By Dr. Nassir Ghaemi on October 09, 2008 in Mood Swings



general william shermanWilliam Sherman, the weather pattern behind "Gone with the wind", likely suffered from manic-depressive illness. I think that his insights into war (and peace) stem from his mental illness, in particular his manic creativity and his depressive realism. (Some research suggests that mildly depressed persons are more realistically accurate about their environment than completely non-depressed persons). In these features, Sherman differs from relatively sane individuals, like George W. Bush. This is why Sherman would never have invaded Iraq.

To make this claim, let's back up to acknolwedge Sherman's fame as an originator of the concept of "total war," the idea that war is not merely fought between armies, but between peoples, the shift from purely military to psychological and economic goals. As Sherman put it: "My aim was to whip the rebels, to humble their pride, to follow them to their inmost recesses, and make them fear and dread us." In World War II, this approach was perhaps reflected, on the Allied side, in the bombing of Dresden, or even Hiroshima and Nagasaki, and on the Nazi side, through the institution of concentration camps for resistant civilians in captured territories. Sherman cannot personally be blamed; his methods in Georgia and the Carolinas were tame compared to what happened in the second World War. But the logic of his methods could be, and were, extended in those horrible directions.

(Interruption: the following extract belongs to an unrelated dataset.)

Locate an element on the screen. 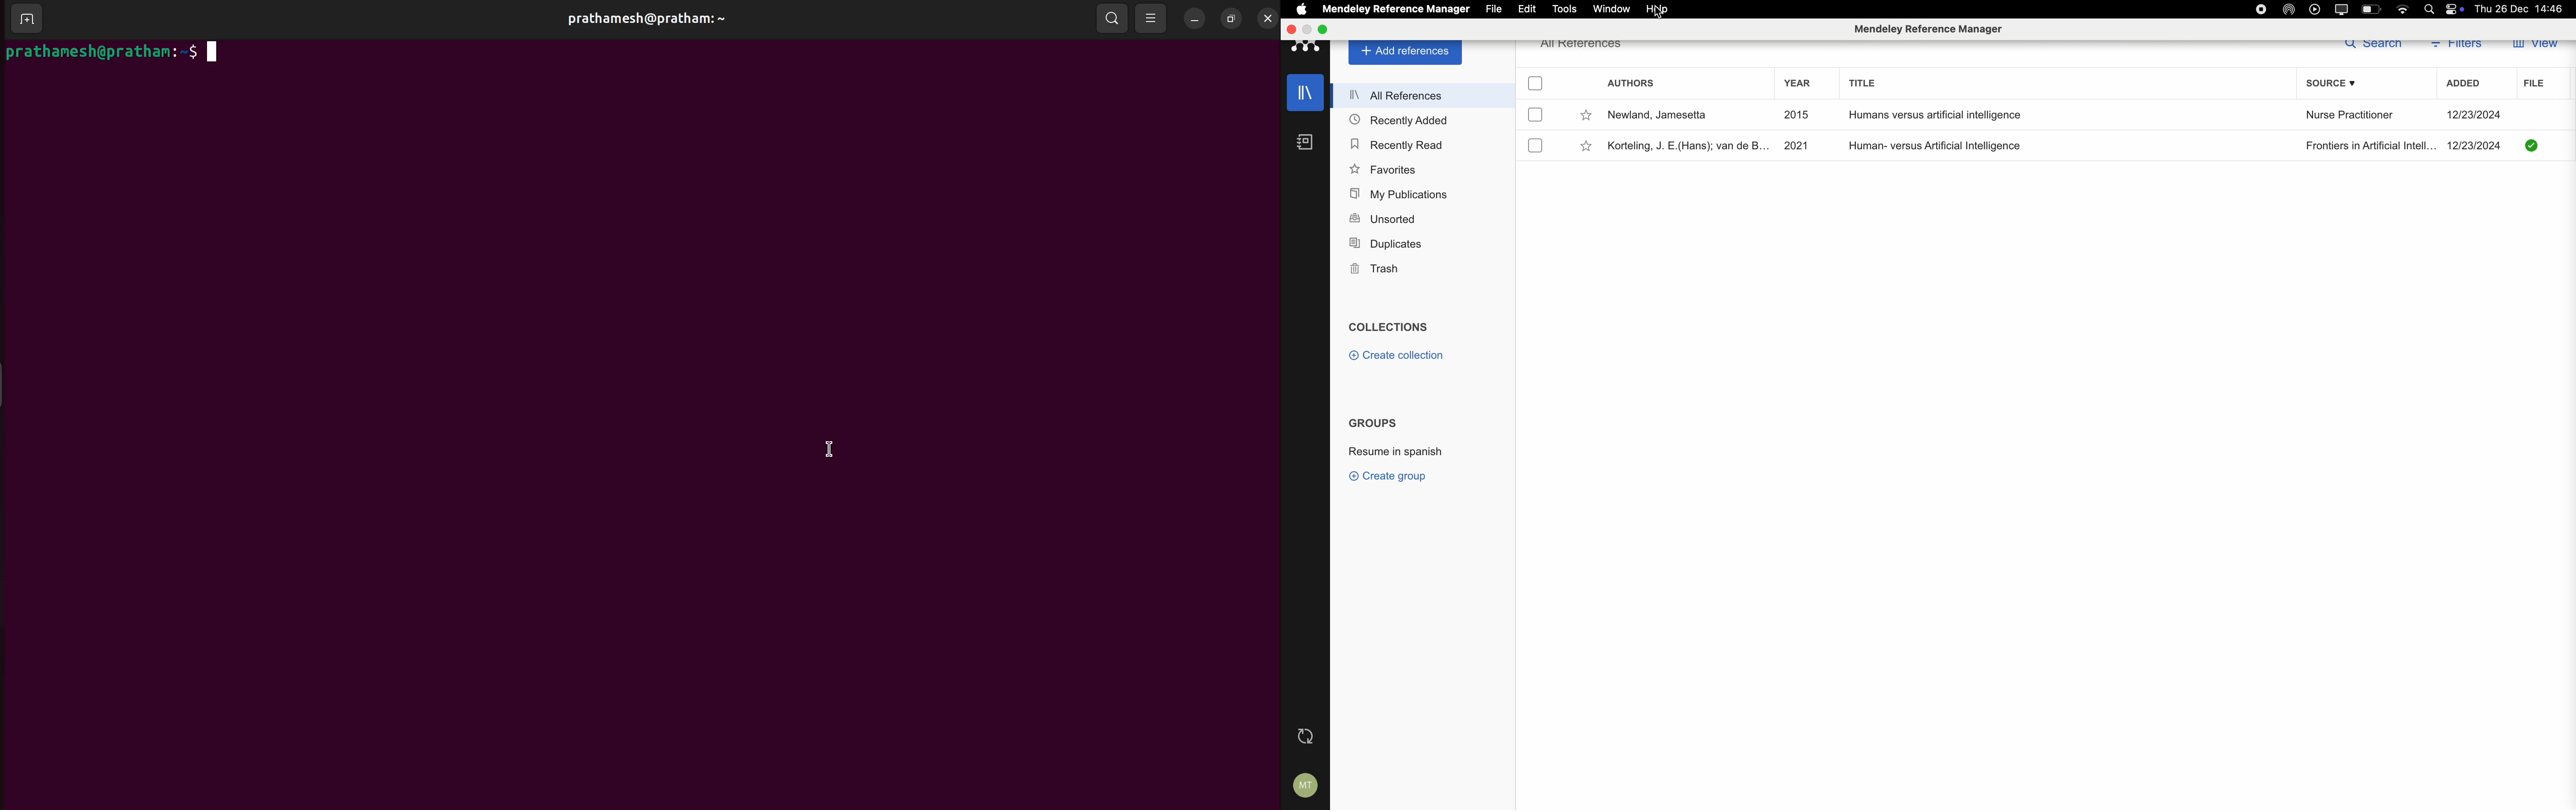 The image size is (2576, 812). Human- versus Artificial Intelligence is located at coordinates (1933, 147).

It may have been Sherman's depressive realism that produced his total war innovation: he knew war was horrible, and he wanted to remove any pretense otherwise. In July 1864, outside Atlanta, he argued: "I propose to remove all the inhabitants of Atlanta.....If the people raise a howl against my barbarity and cruelty, I will answer that war is war, and not popularity seeking. If they want peace they and their relatives must stop war." And afterwards: "I had to go through Georgia and let them see what war means." The British military historian B. H. Liddell-Hart, who wrote a study of Sherman, captured the psychological insight behind Sherman's depressive realism: "War is an anarchical state of mind," the British historian wrote, "started by peoples, and ended by armies." Sherman had opposed war; he had wanted Southerners to stop making noise about secession, and northerners to stop seeking abolition of slavery. But once the two peoples started the war, Sherman the soldier saw the army's role as putting an end to it. And this meant, not defeating the Southern army, which had not started the war, but defeating the Southern people, which had done so.

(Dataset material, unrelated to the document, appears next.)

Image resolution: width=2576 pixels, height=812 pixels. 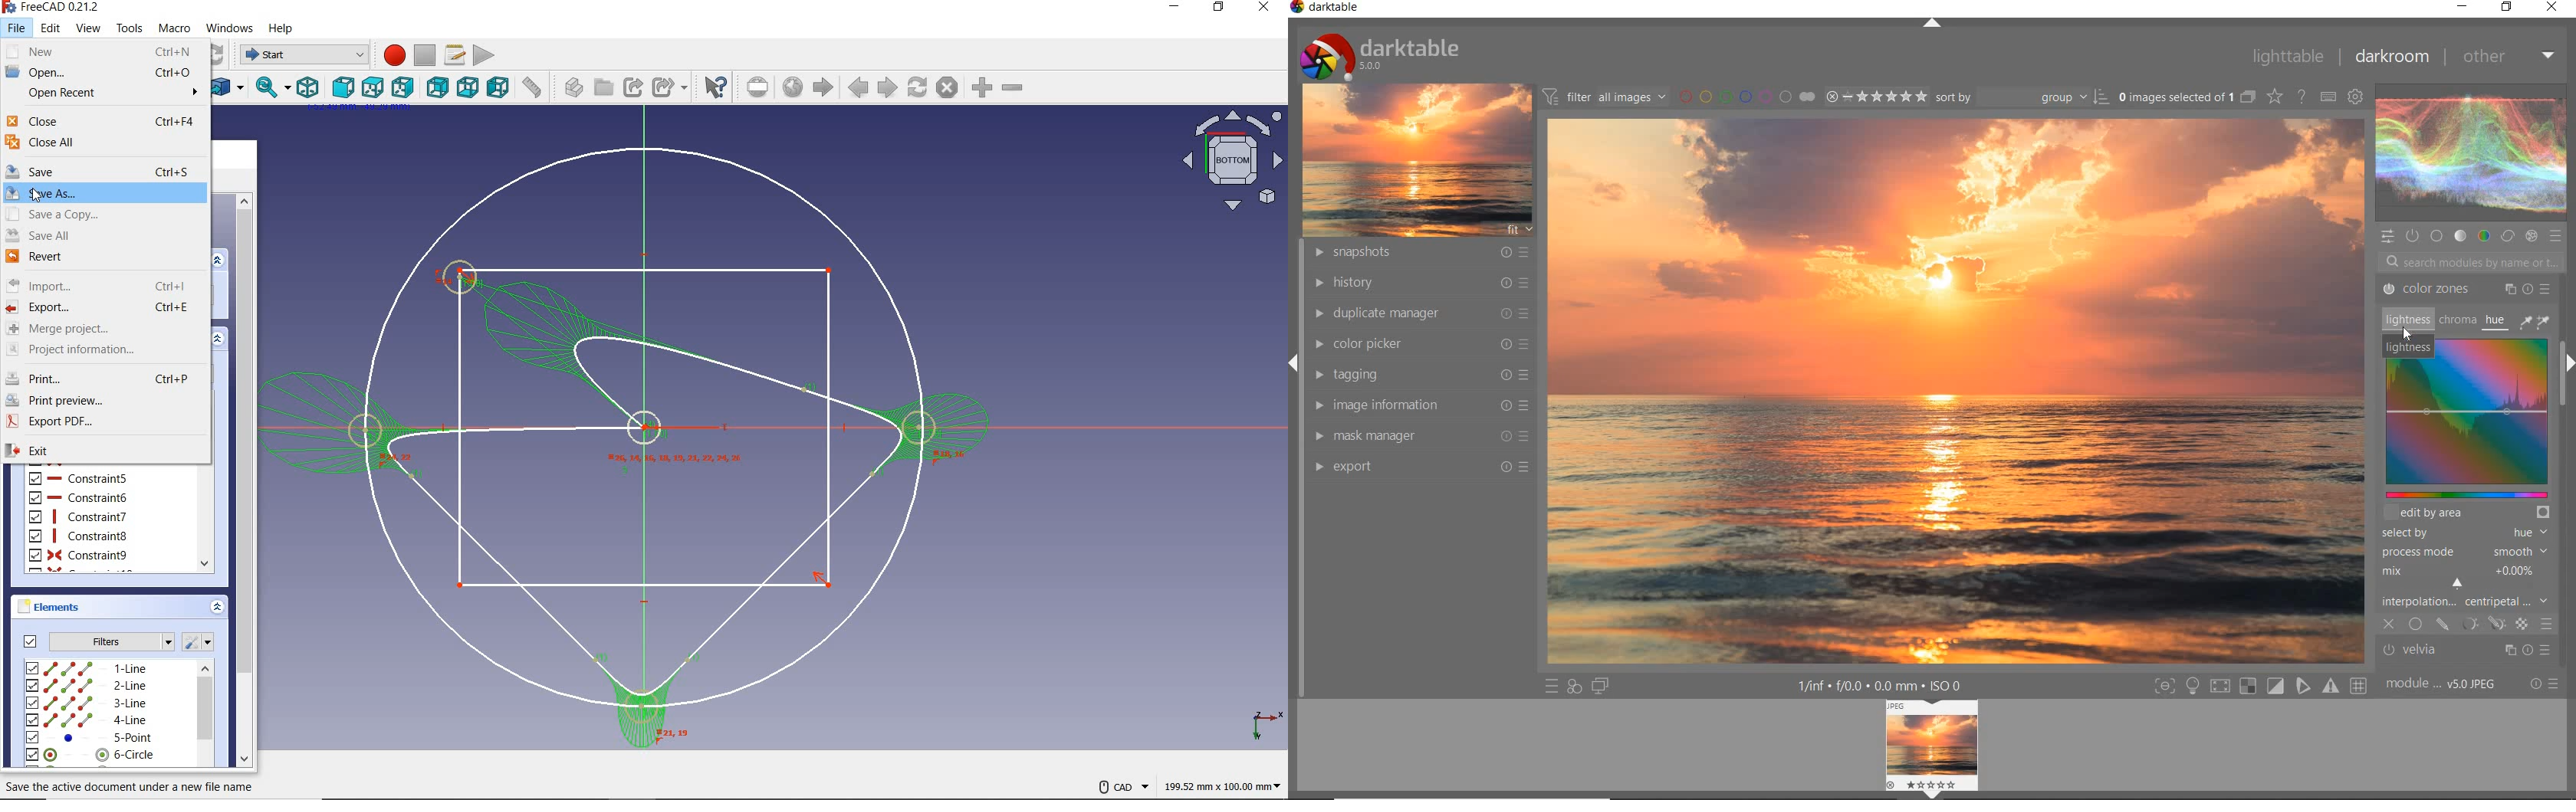 What do you see at coordinates (101, 330) in the screenshot?
I see `merge project` at bounding box center [101, 330].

Sherman knew it was painful, so he wanted to be fast about it. And within a year of fully putting his methods into practice, the war was over, as he had predicted, ended not by the capture of Richmond, but by the destruction of Georgia and the Carolinas. Just as quickly as Sherman had become the embodiment of the hard hand of war, he provided peace terms to Joseph Johnston, his long-time foe, that were so generous that Grant had to rescind them. Sherman the warrior now advocated peace, not punishment. He opposed Reconstruction and the military occupation of the South, and advocated the rapid return of the southern states into the union. In a 1865 speech, he famously said: "The only legitimate object of war is a more perfect peace."

Indeed, one might say that Sherman hated war, and that he only waged it harshly so that it would never be waged lightly. This message still has not sunk into the hearts of our military and political leaders: they accept that wars are clashes between peoples, not just armies, but they do not seem to appreciate something more important: The reality of total war means that war should not only be a last-resort, but, ideally, a never-resort.

Towards the end of his life, Sherman spent much of his time attending reunions of the Grand Army of the Republic, rarely turning down such invitations, and other social and political gatherings. He adamantly refused the Presidency, when offered on a plate repeatedly, sticking to his realistic assessment that he might be able to wage war well, but he was not very good at anything else. Though he could have spent most of his war afterlife defending all he had done throughout the war, or attacking his foes, or glorifying the whole experience, he instead tried to keep alive the harsh lessons of that horrible experience. The Sherman of peace is still poorly understood, however, and often misinterpreted through the prism of the Sherman of war. His famous comment "War is hell," for instance, was never actually stated thus, and gives the false impression that he approved of the harshness of war. In fact, the context and meaning are quite different. The comment derives from a speech in 1879 to the graduating cadets of the Michigan military academy: "There is many a boy here who looks on war as all glory," he said. "But boys, is all hell. You can bear this warning voice to generations to come."

This voice never reached the Bush White House. Bush is going, but on the campaing trail, his party's candidates still echo the glorification of war. Sherman was a Republican, but not this kind of Republican.

Now is the time for his voice to be heard anew.